Rosemary and her sister Fern have grown up as siblings from birth to age five. They are in all ways similar, except Fern happens to be a chimpanzee—the boundary between the two sisters so porous that Rosemary acts chimp-like and Fern thinks she is human. Same-same. When Fern eats the only existing photograph of Rosemary’s grandmother, Rosemary says if there had been another she would have eaten it, too. But there are differences. When Rosemary draws pictures of Fern, she chooses a burnt sienna crayon for her eyes. Fern’s drawings never get finished because she eats the crayons. And Rosemary does the very thing that identifies her as a human—non-stop talking.

During their first five years, the sisters were closely observed and documented by Rosemary’s father, an animal behaviorist. When Fern is forcibly removed from the home, it feels like ripping Velcro. Devastating for all—humans, chimps, and this reader. As one might expect, things do not go well for Fern, but Fowler also details the psychological and spiritual crises for the human family.
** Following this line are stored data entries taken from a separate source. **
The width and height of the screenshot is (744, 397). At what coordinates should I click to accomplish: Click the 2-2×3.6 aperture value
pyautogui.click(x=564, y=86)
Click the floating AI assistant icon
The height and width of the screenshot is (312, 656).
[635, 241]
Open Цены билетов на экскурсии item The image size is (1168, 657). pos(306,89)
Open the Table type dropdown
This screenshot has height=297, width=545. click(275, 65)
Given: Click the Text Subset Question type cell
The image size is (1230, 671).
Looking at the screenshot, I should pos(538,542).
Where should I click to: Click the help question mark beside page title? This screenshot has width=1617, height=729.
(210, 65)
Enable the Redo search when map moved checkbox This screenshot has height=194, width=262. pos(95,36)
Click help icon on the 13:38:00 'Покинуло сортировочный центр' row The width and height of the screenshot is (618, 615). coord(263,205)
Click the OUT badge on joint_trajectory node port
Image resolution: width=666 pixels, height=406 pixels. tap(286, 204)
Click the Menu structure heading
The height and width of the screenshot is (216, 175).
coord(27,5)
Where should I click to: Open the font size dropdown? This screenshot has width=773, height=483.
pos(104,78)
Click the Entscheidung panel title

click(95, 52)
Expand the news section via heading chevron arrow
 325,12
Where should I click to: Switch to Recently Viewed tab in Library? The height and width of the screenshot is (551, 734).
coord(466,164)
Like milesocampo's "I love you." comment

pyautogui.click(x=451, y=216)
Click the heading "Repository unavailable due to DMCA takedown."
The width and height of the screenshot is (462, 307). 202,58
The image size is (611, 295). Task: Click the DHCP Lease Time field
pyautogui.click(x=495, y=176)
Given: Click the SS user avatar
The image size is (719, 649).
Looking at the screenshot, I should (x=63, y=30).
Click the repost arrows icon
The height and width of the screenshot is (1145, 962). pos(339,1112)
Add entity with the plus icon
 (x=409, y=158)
Rosemary’s father attempts to comfort young Rosemary with a sanitized version that Fern is happy with another family, on a farm with other chimps, when in reality she has been put in a chimp “refuge” with other chimps who have not been human-raised. Rosemary worries that Fern will have to try new foods, something she and Fern heartily dislike. When her father recites a colorful litany of exotic fruits that Fern will be enjoying in her new life, Rosemary repeatedly interrupts, “But can she still eat her favorites… ? Apples, bananas, candy.” Underlying the narrative are the ethics, morality, and unexpected consequences of a certain kind of scientific inquiry that involves using animals for human-centered purposes, in this particular case, human-fostered chimpanzees.

When Rosemary researches human-fostered chimps for a college project, she discovers their terrible outcomes. Rosemary also falls in love with a wild and crazy woman named Harlow, surely a cross-species type, her name an obvious nod to Harry Harlow, he of the infamous chimp-terry-cloth mother studies. With the help of Harlow and her brother, Rosemary locates Fern and makes a final visit to the place where Fern now has her existence.

Throughout her novel, Fowler asks similar questions as de Waal—do chimps have empathy, memory, develop attachments, intelligence? And if so, how are they the same or different from us? “Animals,” deWaal says, “should be given a chance to express their natural behavior. We are developing a greater interest in their variable lifestyles. Our challenge is to think more like them, so that we open our minds to their specific circumstances and goals and observe and understand them on their own terms.” Fowler’s novel gives this point emotional poignancy.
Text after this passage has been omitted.